*WHAT YOU SHOULD DO*. Each line in the records below, from the one that contains "Spannbettlaken (173, 2068)" to the one that contains "Schlafberatung (44, 2229)", should be reproduced exactly, the first and last included.

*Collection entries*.
++++++++
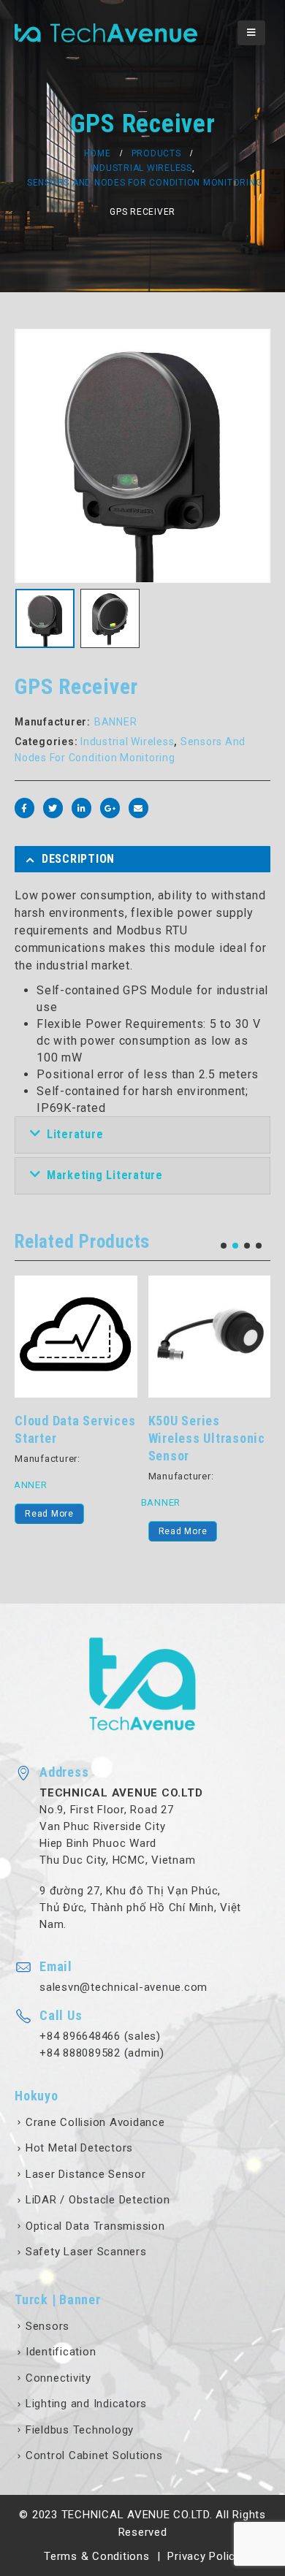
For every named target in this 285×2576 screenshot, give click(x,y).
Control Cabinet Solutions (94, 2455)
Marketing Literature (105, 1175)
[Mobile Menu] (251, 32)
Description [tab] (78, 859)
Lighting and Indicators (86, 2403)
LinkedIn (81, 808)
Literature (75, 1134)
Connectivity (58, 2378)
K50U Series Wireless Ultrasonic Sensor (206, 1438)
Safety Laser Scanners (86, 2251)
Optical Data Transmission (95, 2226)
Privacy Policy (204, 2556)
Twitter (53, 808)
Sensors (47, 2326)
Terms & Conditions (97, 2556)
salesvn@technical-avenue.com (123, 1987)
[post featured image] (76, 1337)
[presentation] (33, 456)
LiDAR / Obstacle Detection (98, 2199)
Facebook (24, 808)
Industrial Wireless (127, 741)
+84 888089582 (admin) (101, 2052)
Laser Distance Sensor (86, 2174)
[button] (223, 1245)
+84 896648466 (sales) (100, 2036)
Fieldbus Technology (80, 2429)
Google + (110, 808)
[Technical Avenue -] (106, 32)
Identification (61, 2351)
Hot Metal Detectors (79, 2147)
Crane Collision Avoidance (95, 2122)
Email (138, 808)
++++++++
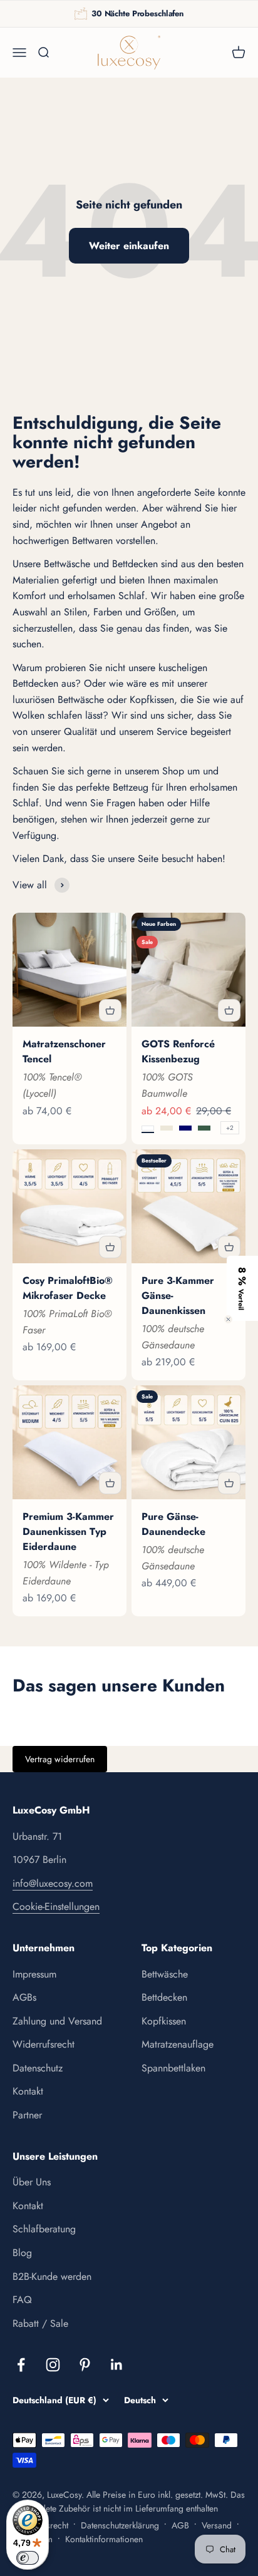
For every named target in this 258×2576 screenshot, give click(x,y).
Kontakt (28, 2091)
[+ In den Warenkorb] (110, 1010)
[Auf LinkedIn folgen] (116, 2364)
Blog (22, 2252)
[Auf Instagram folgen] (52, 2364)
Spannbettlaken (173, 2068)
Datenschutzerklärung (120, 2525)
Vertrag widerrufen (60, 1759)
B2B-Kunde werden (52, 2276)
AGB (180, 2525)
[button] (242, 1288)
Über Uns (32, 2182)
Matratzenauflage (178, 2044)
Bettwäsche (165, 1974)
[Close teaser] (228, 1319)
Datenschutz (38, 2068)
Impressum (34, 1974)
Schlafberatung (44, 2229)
++++++++
*RESPONSE BELOW*.
Spannbettlaken (173, 2068)
Datenschutzerklärung (120, 2525)
Vertrag widerrufen (60, 1759)
B2B-Kunde werden (52, 2276)
AGB (180, 2525)
[button] (242, 1288)
Über Uns (32, 2182)
Matratzenauflage (178, 2044)
Bettwäsche (165, 1974)
[Close teaser] (228, 1319)
Datenschutz (38, 2068)
Impressum (34, 1974)
Schlafberatung (44, 2229)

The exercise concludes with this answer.